#### Extrait proposé
Par ailleurs, les dispositifs assouplis, notamment sur l'initiative de Jacqueline Gourault, ont démontré leur vacuité dans les territoires. C'est le cas de la subdélégation : dans ce schéma, les compétences « eau » et « assainissement » sont transférées à une intercommunalité qui n'en veut pas réellement et qui les subdélègue à tout ou partie de ses communes membres. Dans la pratique, l'intercommunalité décide des grandes orientations et les élus de proximité assument la gestion quotidienne, mais sans en avoir les moyens stratégiques et budgétaires.

Il faudrait donc faire en sorte que les nouveaux syndicats, qui pourraient être créés dans des communes isolées qui n'ont pas encore transféré leurs compétences, soient gérés sans subdélégation, c'est-à-dire sous la forme d'une gestion directe par les syndicats intercommunaux à vocation unique (Sivu), sans passer par le biais des intercommunalités.
########
#### Entrées fournies
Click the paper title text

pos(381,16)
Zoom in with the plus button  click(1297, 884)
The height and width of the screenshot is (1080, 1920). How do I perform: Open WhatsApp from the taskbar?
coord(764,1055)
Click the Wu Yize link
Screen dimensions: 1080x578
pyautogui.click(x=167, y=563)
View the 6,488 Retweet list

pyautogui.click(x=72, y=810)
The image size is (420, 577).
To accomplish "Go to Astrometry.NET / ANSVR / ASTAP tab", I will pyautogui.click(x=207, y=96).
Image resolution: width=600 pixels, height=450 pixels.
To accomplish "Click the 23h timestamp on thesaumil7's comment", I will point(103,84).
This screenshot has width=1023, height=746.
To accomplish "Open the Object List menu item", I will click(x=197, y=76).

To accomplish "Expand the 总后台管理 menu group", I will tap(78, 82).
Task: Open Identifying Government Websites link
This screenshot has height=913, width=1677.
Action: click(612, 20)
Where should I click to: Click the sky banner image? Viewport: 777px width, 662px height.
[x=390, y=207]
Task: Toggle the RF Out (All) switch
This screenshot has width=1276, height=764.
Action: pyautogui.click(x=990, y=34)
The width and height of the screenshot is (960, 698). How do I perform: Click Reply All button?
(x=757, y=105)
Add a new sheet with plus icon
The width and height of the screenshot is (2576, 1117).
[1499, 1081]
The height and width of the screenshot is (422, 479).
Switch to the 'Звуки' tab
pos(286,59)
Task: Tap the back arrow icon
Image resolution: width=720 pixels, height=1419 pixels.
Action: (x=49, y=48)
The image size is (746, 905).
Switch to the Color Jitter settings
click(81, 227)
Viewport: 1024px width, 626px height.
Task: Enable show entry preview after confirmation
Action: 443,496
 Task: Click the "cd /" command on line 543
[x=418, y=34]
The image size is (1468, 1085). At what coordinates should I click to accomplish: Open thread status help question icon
########
(Consignes):
1 - Recopiez l'extrait sur la subdélégation depuis « Il faudrait donc » jusqu'à « biais des intercommunalités. » inclus.
2 - D'après l'extrait sur la subdélégation, les affirmations suivantes sont-elles exactes ? Répondez par oui ou par non et citez à chaque fois les mots décisifs de l'extrait.
(a) Dans la subdélégation, les compétences « eau » et « assainissement » sont transférées à une intercommunalité.
(b) Les élus de proximité disposent des moyens budgétaires nécessaires à la gestion quotidienne.
(c) Les nouveaux syndicats devraient être gérés par le biais des intercommunalités.

(Réponses attendues):
1 -
Il faudrait donc faire en sorte que les nouveaux syndicats, qui pourraient être créés dans des communes isolées qui n'ont pas encore transféré leurs compétences, soient gérés sans subdélégation, c'est-à-dire sous la forme d'une gestion directe par les syndicats intercommunaux à vocation unique (Sivu), sans passer par le biais des intercommunalités.

2 -
(a) Oui : « les compétences « eau » et « assainissement » sont transférées à une intercommunalité ».
(b) Non : « mais sans en avoir les moyens stratégiques et budgétaires ».
(c) Non : « sans passer par le biais des intercommunalités ».